Statehouse beat: The case of the missing shotgun
I don't know about you, but I'm ready for some lighter fare, and this may fit the bill:
Other than the June 29 derecho, probably the biggest event of the summer from a state perspective was the record TV ratings and critical acclaim for the "Hatfields and McCoys" mini-series.
With all the publicity, Reo Hatfield of Wayne County inquired about whether there would be any special display regarding the famous feud in the State Museum, and whether a shotgun he had donated to the state would be included in any display.
Hatfield had given shotguns commemorating the 2003 signing of a truce by the descendants of the two families to the governors of Kentucky and West Virginia in 2008.
Delegate Don Perdue, D-Wayne, inquired about the status of the shotgun on his constituent's behalf, but it turns out there's a problem: No one can find the gun.
James Mitchell, curator for the Division of Culture and History, said the state has five firearms in its collection related to the Hatfields and McCoys: A 1905 revolver and an 1889 double-barreled Remington shotgun owned by "Devil Anse" Hatfield, a lever action rifle owned by Jim Vance, Jr., a 1905 Winchester repeating rifle owned by Cap Hatfield and a Smith & Wesson pistol owned by Rose Hatfield.
But no commemorative shotgun.
Meanwhile, as the only state official permitted to accept gifts valued at more than $25 -- and then only on behalf of the state -- the governor is required to submit a registry of gifts received to the Ethics Commission each year.
However, then-Gov. Joe Manchin's registries from 2008 and 2009 do not list the shotgun.
Perdue sent a letter of inquiry to Culture and History Commissioner Randall Reid-Smith, but as of August interim meetings had not received a formal response.
Perdue said Reid-Smith informally told him he believes the shotgun was stored in a safe in the Governor's Mansion upon receipt and is probably still there, but has yet to verify that.
Speaking of the governor's gift registry, Gov. Earl Ray Tomblin has accepted more than 50 gift items since November 2010, first while acting as governor and, for the past eight months, as governor.
As with every governor, Tomblin has accepted a tremendous variety of gifts, ranging from the sublime to nearly ridiculous.
That includes a copy of "A Good Man" by Mark Shriver, autographed by the author; a copy of "Killbillies Outdoors," a locally produced hunting DVD; a USS West Virginia hat presented by the sub's crew; an engraved silver-plated Zippo lighter donated by the Marriott Town Center (where Tomblin stayed for many years while Senate president); a small sculpture of a coal miner, given by a visiting delegation from Turkey; a paperweight featuring a glass hologram of John Marshall, presented by Marshall University President Stephen Kopp; a yellow crystal rabbit from Shenhua Group assistant president Wenjiang Zhang; and perhaps most recently, a photograph of Chief Logan State Park, displayed at the 2012 Southern Legislative Conference and submitted by Senate President Jeff Kessler, D-Marshall.
The naming last week of former House Majority Leader Joe DeLong as executive director of the state Regional Jail Authority has generally been received favorably.
In his six months or so as acting executive director, DeLong has been innovative -- working with WVU professors to come up with staff scheduling software to minimize mandatory overtime, for instance.
(A demonstration of the system does show odd hours for some shifts, such as a 2-10 a.m. shift.

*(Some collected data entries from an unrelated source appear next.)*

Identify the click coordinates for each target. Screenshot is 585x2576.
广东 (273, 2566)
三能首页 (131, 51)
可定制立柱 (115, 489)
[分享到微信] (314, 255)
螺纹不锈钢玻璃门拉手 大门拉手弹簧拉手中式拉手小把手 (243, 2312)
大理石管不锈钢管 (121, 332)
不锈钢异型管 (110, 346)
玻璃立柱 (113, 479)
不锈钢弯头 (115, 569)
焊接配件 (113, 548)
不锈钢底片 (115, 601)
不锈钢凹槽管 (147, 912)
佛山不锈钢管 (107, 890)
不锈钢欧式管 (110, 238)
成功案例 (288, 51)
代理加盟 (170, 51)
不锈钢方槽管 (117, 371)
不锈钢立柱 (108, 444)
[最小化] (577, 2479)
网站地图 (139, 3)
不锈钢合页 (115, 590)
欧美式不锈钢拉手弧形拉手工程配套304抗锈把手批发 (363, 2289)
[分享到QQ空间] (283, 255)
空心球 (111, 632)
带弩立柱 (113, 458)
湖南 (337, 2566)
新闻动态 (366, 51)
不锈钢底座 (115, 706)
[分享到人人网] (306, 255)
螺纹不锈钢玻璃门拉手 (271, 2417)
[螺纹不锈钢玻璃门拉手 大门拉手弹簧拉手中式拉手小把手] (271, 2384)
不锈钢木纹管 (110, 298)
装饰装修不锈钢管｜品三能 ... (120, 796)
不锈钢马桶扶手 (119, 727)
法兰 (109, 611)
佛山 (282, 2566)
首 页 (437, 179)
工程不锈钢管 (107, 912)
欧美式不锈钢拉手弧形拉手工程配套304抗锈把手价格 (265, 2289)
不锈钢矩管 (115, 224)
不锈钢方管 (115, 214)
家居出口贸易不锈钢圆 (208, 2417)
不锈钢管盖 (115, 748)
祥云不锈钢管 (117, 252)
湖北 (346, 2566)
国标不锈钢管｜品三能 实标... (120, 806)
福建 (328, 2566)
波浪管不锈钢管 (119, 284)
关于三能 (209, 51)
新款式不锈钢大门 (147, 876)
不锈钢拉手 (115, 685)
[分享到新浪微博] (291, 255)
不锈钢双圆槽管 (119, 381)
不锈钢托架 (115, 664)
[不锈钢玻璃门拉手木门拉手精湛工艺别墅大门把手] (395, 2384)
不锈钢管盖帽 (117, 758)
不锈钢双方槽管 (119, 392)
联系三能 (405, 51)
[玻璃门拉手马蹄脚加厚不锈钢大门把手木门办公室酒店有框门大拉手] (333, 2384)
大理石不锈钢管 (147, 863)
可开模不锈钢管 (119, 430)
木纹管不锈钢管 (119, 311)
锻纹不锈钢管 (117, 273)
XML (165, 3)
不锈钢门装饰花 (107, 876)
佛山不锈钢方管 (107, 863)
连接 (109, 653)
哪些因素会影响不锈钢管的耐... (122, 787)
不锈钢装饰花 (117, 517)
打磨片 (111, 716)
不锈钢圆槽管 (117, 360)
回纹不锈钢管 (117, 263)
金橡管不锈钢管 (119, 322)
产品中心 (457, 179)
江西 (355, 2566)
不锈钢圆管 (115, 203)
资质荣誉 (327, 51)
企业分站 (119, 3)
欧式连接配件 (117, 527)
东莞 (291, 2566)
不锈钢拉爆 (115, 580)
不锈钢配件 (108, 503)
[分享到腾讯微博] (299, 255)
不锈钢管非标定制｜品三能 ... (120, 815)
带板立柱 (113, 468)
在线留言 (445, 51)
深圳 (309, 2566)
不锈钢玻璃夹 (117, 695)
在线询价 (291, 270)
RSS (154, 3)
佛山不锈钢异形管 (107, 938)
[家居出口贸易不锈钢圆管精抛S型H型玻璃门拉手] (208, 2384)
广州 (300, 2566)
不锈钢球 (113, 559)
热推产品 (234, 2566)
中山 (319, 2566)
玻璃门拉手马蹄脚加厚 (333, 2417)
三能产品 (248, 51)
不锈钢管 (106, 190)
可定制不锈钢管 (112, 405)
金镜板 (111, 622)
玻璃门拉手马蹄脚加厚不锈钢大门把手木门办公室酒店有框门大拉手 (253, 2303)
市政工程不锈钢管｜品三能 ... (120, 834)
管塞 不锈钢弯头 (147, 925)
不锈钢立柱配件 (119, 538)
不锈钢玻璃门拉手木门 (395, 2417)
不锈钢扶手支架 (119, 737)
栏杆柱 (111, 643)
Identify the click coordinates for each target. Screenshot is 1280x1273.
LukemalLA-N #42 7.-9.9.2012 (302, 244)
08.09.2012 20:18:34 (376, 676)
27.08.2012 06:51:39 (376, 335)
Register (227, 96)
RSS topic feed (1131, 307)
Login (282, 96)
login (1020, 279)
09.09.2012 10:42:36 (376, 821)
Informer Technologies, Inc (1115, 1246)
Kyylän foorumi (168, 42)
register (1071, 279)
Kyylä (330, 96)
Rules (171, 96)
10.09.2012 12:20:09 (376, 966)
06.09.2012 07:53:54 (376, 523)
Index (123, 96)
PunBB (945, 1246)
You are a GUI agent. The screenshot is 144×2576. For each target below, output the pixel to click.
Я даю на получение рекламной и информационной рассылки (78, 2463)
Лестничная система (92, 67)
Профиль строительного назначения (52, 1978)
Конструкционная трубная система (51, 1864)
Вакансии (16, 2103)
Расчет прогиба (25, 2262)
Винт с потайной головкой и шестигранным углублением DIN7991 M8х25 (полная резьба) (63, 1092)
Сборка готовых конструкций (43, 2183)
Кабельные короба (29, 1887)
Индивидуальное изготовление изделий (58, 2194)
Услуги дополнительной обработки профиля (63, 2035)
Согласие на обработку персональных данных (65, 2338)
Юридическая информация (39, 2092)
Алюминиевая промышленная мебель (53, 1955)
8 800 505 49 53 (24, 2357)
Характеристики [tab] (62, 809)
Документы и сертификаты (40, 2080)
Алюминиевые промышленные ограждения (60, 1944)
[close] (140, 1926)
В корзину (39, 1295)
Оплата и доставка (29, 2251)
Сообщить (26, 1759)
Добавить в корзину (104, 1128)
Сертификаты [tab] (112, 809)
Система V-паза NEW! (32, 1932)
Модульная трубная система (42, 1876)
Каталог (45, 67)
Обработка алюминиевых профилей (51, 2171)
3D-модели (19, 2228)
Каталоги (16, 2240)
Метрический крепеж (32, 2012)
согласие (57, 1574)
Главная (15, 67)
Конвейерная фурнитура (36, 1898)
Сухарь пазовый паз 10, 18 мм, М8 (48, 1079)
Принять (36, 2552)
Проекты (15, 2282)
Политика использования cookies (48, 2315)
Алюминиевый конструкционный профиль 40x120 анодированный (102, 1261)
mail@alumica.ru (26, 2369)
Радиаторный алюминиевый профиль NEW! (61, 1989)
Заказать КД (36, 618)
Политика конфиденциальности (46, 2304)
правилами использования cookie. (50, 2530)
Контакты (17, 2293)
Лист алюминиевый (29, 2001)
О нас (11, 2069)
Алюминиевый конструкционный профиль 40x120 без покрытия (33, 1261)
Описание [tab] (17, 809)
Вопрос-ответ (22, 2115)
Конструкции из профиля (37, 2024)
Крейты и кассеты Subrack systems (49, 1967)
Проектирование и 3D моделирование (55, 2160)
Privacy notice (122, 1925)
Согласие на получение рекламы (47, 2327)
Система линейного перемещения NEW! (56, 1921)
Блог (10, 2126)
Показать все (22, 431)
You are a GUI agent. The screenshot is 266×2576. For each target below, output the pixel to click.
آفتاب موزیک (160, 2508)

However, that's probably preferable to a midnight-to-noon shift -- with four hours of mandatory overtime.)
Some observers, however, frown upon DeLong's efforts to find a state job for his wife, Danielle, who was recently hired as a tax clerk in the state auditor's office. (In fact, she was one of the auditor's office employees assigned to staff the agency booth at the State Fair.)
That followed DeLong's attempt to put his wife on the Regional Jail Authority payroll as a receptionist -- a plan that was shot down by then-Administration Secretary Robert Ferguson in one of his last acts before resigning that position in February.
Finally, the business pages have been abuzz with news that Kroger plans to expand its Ashton Place store into one of its super-store designs.
Just happens that one of those giant Krogers is located in my little hometown of Chester, Va. At least, Chester is little by Virginia standards. It's just one of several satellite cities around the perimeter of Richmond, not even worthy of being incorporated.
However, during my recent visit, I got to thinking that if Chester (population of just under 21,000) were magically relocated to West Virginia, it would be the sixth-largest city in the state.
Besides that, as home to a community college, two sizable shopping centers, and more than a dozen hotels and motels, it would be one of the more financially healthy cities in West Virginia.
Sometimes, we tend to forget how small and insignificant West Virginia is on a national scale.
Which makes it ring hollow when candidates like Bill Maloney talk big about how they will repeal Obamacare or rein in the EPA if elected.